Who Needs AI With ERP?


Resilience, observability, and governance
Many AI experts in the SAP community believe that resilience will become a key indicator of digital AI performance. Large language models (LLMs), such as ChatGPT from OpenAI and Gemini from Google, are based on highly sophisticated statistical methods and machine learning. However, deterministic algorithms, such as those used in SAP's ERP software for over 50 years, are not intended for LLMs. Therefore, there is always a risk of hallucinations when using traditional AI.
Due to minor disruptions, AI systems can quickly escalate across applications, cloud regions, payment systems, and external services. However, ERP users demand reliability, availability, and security—in other words, resilience and observability. These requirements can no longer be viewed as separate disciplines but rather as a common AI goal. SAP has yet to provide proof that an S/4 BTP system can absorb disruptions, react quickly, and ensure a consistent user experience under load.
The AI community problem
A study commissioned by Dynatrace and FreedomPay reveals the fragility of digital ecosystems and the rapid escalation of customer frustration and financial losses from technical failures. In the UK, an estimated 1.6 billion GBP in revenue is at risk from payment failures each year, and around 1.9 billion EUR is at risk in France. A single disruption can spread across networked ERP and AI systems, highlighting how tightly coupled modern end-to-end processes are.
Customers immediately feel the effects of these failures. Their patience wears thin within a few minutes, and many cancel ERP transactions if the problem persists for more than fifteen minutes. However, the average outage lasts more than an hour—by which time the damage is already done. Almost a third of customers lose trust after just one incident, particularly younger, digitally savvy target groups.

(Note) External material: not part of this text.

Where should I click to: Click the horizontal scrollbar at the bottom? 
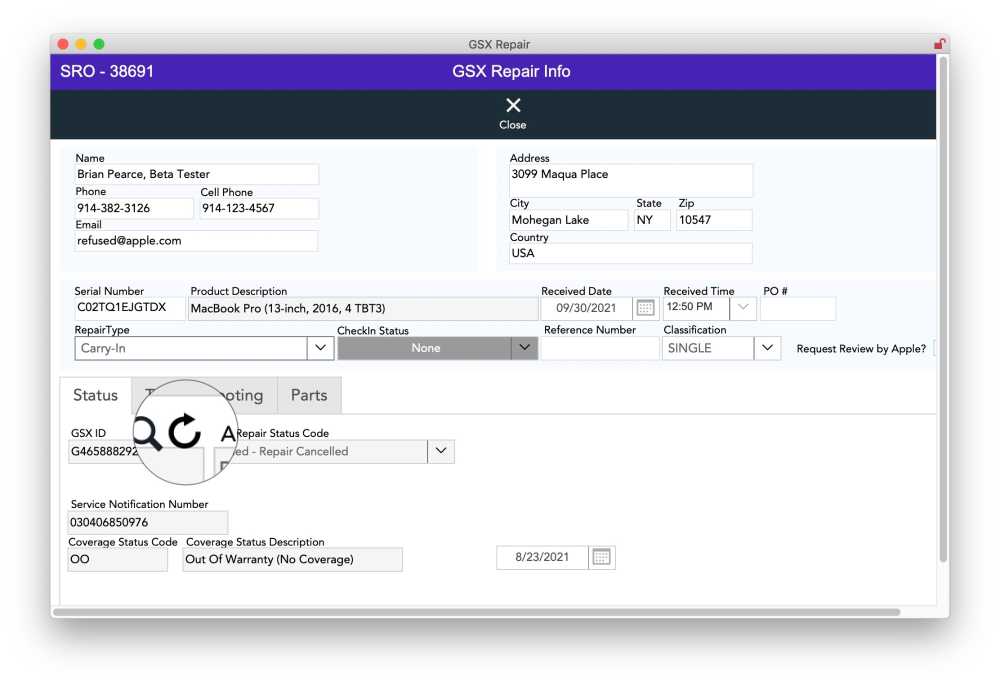[477, 611]
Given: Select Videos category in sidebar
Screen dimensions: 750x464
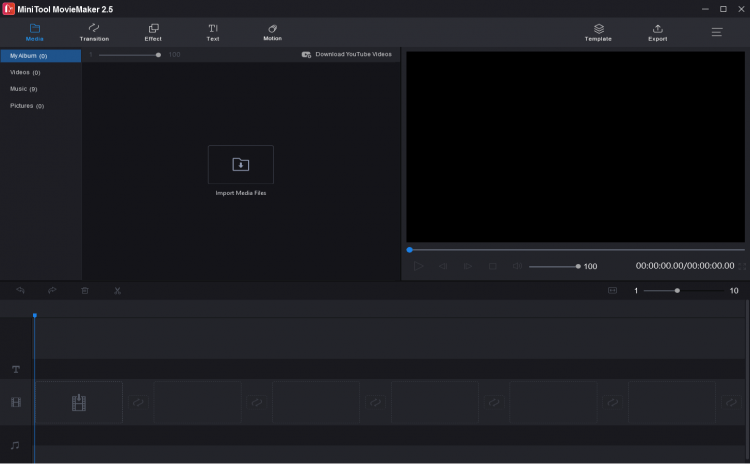Looking at the screenshot, I should (25, 73).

According to Dynatrace, this situation requires a common approach to resilience. Companies need a shared understanding of how ERP services behave, how errors propagate, and how recovery affects the customer journey. Resilience is measured by how AI and ERP systems respond under pressure, not just how they perform during normal operations.
2026: CES (Las Vegas, USA) and Viva Technology (Paris, France)

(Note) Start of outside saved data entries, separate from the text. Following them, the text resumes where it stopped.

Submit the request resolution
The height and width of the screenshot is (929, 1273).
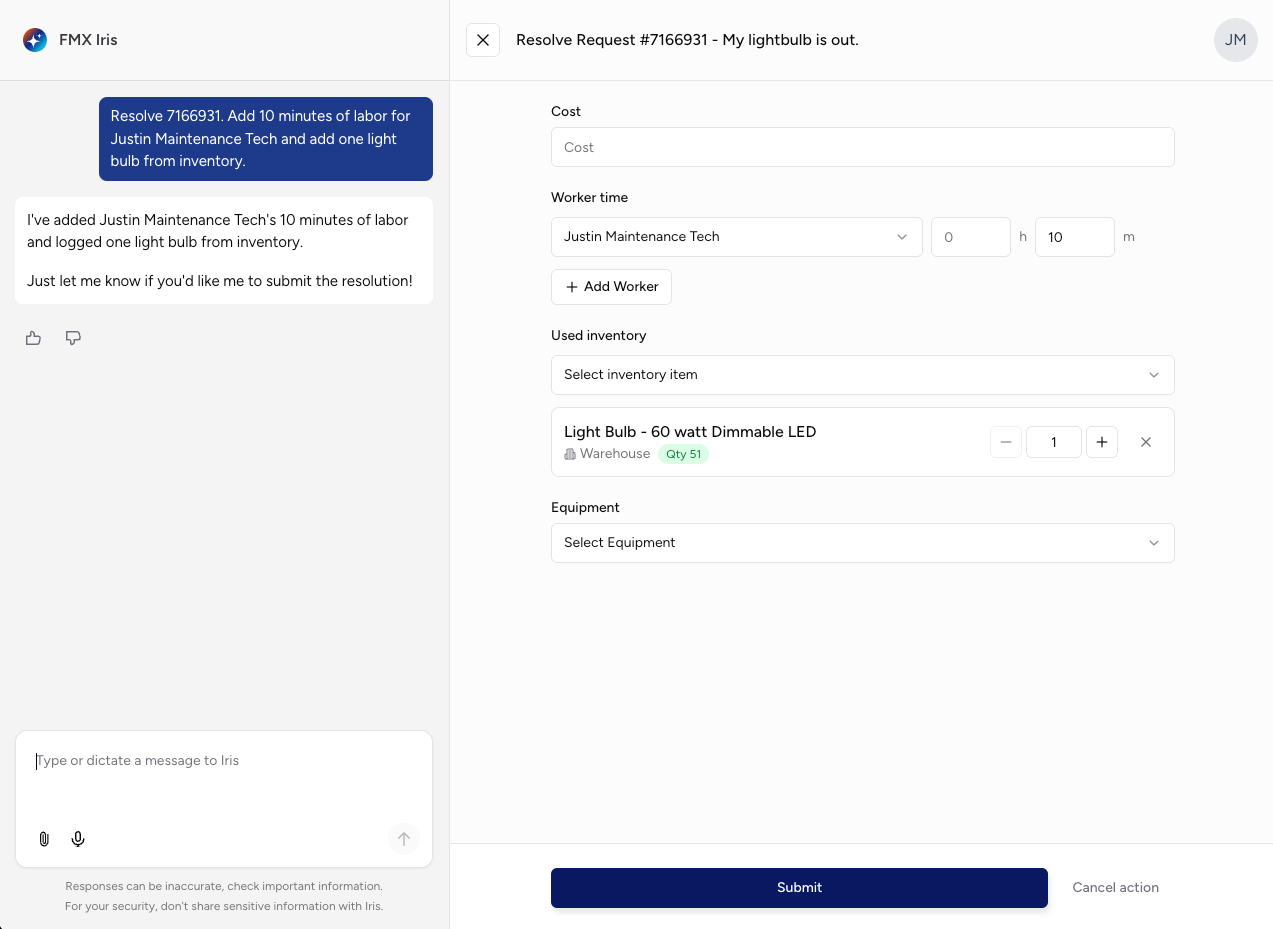pos(799,887)
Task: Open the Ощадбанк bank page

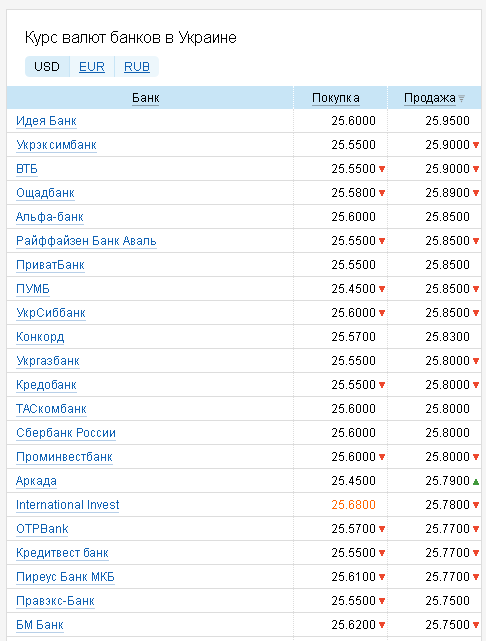Action: coord(45,193)
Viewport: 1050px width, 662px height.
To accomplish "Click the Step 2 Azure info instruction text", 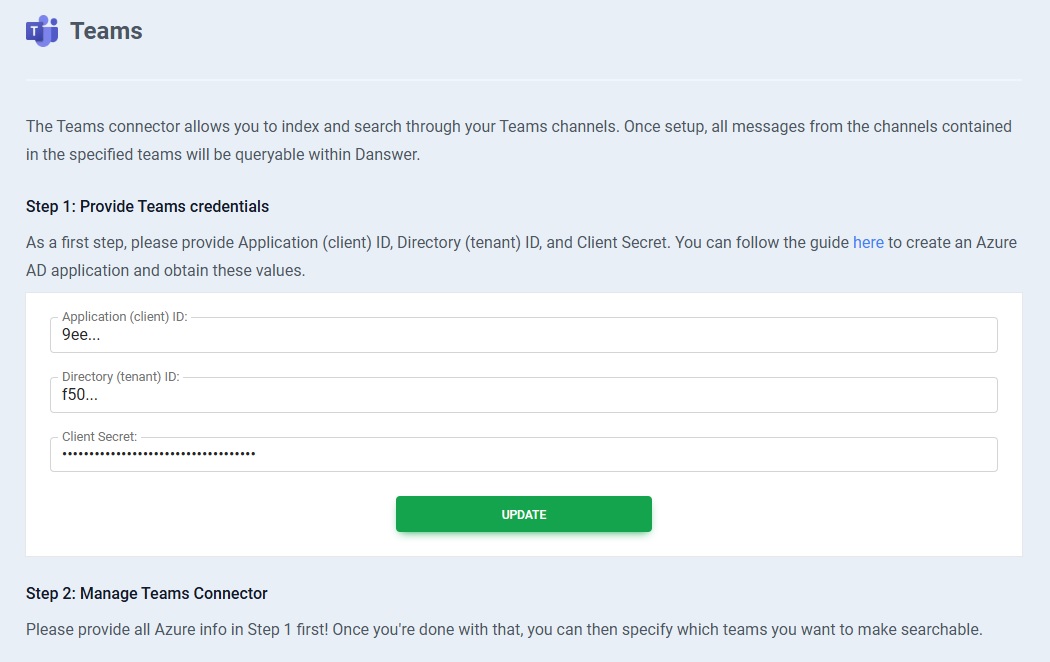I will click(504, 630).
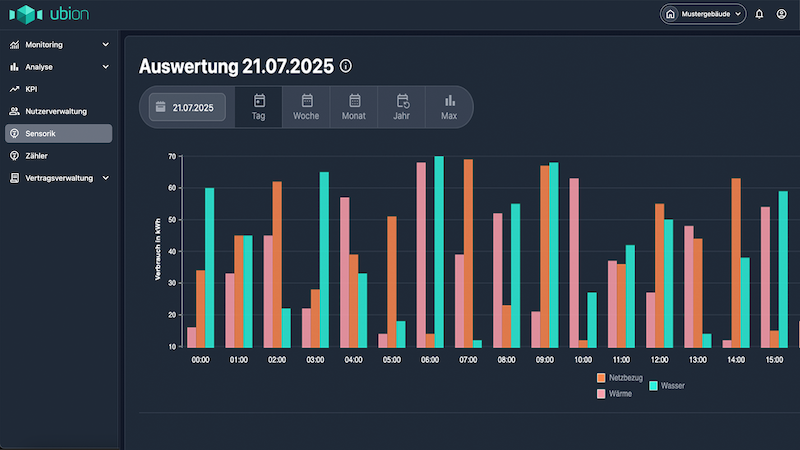Expand the Analyse sidebar section
The width and height of the screenshot is (800, 450).
pos(105,67)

Events, congresses, and trade fairs are an important part of the AI discourse. During the second week of January, CES 2026—the world's most powerful tech event—took place in Las Vegas, where leading IT industry managers and their customers met. Last year, Viva Technology, the European AI hotspot, was in Paris in June. Of course, Nvidia was well represented there. However, former SAP CEO and current Siemens Supervisory Board Chairman Jim Hagemann Snabe also appeared on the keynote stage. Although SAP was absent from Viva Technology in Paris in 2025, almost all of SAP's major consulting partners were represented.
Germany is the preferred host country for Viva Technology 2026. Whether SAP will find its way to Paris this year remains to be seen. However, if SAP CEO Christian Klein is serious about AI, he should follow Snabe's lead and appear on the Viva Technology keynote stage.
The AI challenge of agentic AI and observability
No IT company, whether established or a startup, will likely be able to overcome AI challenges alone. SAP will also need public discourse on AI and IT partners. SAP's solo efforts with partial partnerships have not led to overwhelming AI successes. The subject matter is difficult to master!
Agentic AI exemplifies the power of AI, but it is much more difficult to master than traditional LLMs and machine learning systems. Even a well-structured digital environment can tip over into unpredictable behavior when AI agents on the SAP BTP (Business Technology Platform) coordinate tasks, exchange context, and trigger further ERP actions. However, the SAP community can experience the possibilities of the SAP BTP and SAP Business AI in two AI experience workshops in April in Heidelberg and June in Salzburg. In cooperation with SAP partner Snap, E3 Magazine is organizing these workshops, which have a strong practical focus on BTP, Clean Core, and SAP Business AI.
The IT company Dynatrace has also recognized that most companies are not yet prepared for this AI change. Without strong observability and clear governance, AI/ERP systems will become increasingly difficult to understand and control. This realization applies particularly to agent-based AI. Each AI agent acts independently based on instructions and inputs—not only from humans, but also from numerous first- and third-party agents. A single customer contact can trigger hundreds of background processes in which AI agents make decisions independently, switch roles, and instruct other agents.
However, every agent should be accountable to a human or a higher-level agent, and supervision should always remain with the human—at least, that is the plan. The explosive growth of agent-based communication can no longer be controlled without observability. The challenge no longer lies in optimizing individual models. The decisive factor is controlling the network of autonomous interactions in real time. According to a recent statement by Dynatrace, observability is the basis for secure, scalable, and controllable agent ecosystems.